Granite would be another consideration. You could get it at a discount by purchasing a remanent. It's great for rolling fondant and doesn't scratch if you cut on it.
i think marble is an important counter top material not so much for fondant especially but for its temperature controlling properties where it is great for pulling temperature out of whatever you put on it-- butter goes to room temp faster--it's what choclatiers use to temper chocolate--
so if you can get it--i'd recommend marble--
you just can't beat stainless too of course--
and who doesn't love granite--but i've seen some granite that wasn't taken care of and it's not a pretty thing--if i was getting a counter top just in general i'd get quartz or something that takes no special care, not as porous as granite--
counter top musings--
know what though? i roll out my fondant on my big old wooden table--it was polyurethaned so it's unbeatable and it's one of the shortest tables i have so i could lean my upper body weight into the rolling pin --back when i did fondant cakes that is
so, more important to me is the height rather than the surface--but you didn't ask that--i'm just rambling ;)
i take that back--i wasn't just rambling ;) to me for fondant rolling as you asked--the height of the counter is more important to me than the material chosen--you can roll out fondant on just about any surface--
and also very important will be the brakes and weight of it to keep this solidly in place as you roll the fondant since you are making it a rolling island
I have corian and it works great. I personally think the countertop material matters less than the fondant recipe or type. If the fondant recipe is inherently sticky, it's going to stick to anything!

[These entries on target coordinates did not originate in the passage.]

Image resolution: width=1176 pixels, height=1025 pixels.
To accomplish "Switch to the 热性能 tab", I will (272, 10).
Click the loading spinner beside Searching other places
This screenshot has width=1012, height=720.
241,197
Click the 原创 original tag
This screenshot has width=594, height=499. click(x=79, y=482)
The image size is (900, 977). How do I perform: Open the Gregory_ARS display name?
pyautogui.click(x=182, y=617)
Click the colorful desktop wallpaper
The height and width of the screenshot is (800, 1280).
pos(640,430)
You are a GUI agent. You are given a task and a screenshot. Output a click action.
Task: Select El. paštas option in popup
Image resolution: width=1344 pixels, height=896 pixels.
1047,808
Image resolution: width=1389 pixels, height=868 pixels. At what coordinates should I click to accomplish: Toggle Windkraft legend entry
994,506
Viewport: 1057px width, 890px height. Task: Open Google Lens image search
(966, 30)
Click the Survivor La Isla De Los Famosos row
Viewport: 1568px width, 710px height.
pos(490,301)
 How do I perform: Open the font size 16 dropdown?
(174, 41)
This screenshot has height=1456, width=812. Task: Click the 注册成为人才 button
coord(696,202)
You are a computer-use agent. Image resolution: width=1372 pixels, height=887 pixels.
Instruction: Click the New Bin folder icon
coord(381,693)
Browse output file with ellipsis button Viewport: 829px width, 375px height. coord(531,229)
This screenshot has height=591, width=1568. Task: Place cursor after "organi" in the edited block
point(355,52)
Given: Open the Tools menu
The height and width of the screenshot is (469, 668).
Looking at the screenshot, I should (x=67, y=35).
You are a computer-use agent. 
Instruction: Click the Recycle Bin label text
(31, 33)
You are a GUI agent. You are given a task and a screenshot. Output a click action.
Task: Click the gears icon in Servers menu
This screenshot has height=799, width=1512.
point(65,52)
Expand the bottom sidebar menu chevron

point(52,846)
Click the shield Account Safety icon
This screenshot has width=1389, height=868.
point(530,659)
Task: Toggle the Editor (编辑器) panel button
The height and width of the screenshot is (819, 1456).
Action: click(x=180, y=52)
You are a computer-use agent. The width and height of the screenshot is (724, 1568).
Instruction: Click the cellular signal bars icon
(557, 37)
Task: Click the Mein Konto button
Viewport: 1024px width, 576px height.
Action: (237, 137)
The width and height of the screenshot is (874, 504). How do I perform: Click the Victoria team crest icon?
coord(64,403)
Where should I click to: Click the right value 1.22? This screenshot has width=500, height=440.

I have an IKEA butcherblock table and I love it. It's huge and fits both my sheeter and plenty of rolling room. I typically put it thru the sheeter and then roll to size.
So just curious..those of you with granite and marble..usually fondant has to be a tad warm to be workable. Does the granite or marble pull the heat out making it hard to work??
naw--not on the marble--never worked fondant on granite--'cause you're working it hard the whole time--
rolling it over and over creates surface tension = heat
AI've rolled on granite in my last house. But this will be an independent rolling island strictly for this, so was trying to get the most durable and something that the heat wouldn't affect the fondant either. Lots of great points to consider. Thanks y'all!
What might really be nice in that space is a Somerset sheeter
Oh, I def agree.....if I could only find that $$$$ tree.
I still don't have one, but I've finally myself permission to splurge on one because my wrists and fingers hurt all the time from rolling out fondant and gumpaste. Just waiting for the right deal.
If and when you find one, please let me know too! I'm in the same boat. Thank goodness for hubby's arms!
When rolling on the counter do any of you cut the fondant on the counter as well? Do you scratch it up? Thanks.
jenmat. How big is your IKEA butcherblock? Is it wood? Thanks.
I always cut my fondant on the counter when we had granite. Nothing major, just cutters or a knife and it was fine. I'm not sure the level of quality of granites or other hard stones to recommend that for everyone, but the kind we had (we were in a rental) it worked fine.
AI have silestone going in to my new kitchen, partly because I like the look but also because it's anti-microbial.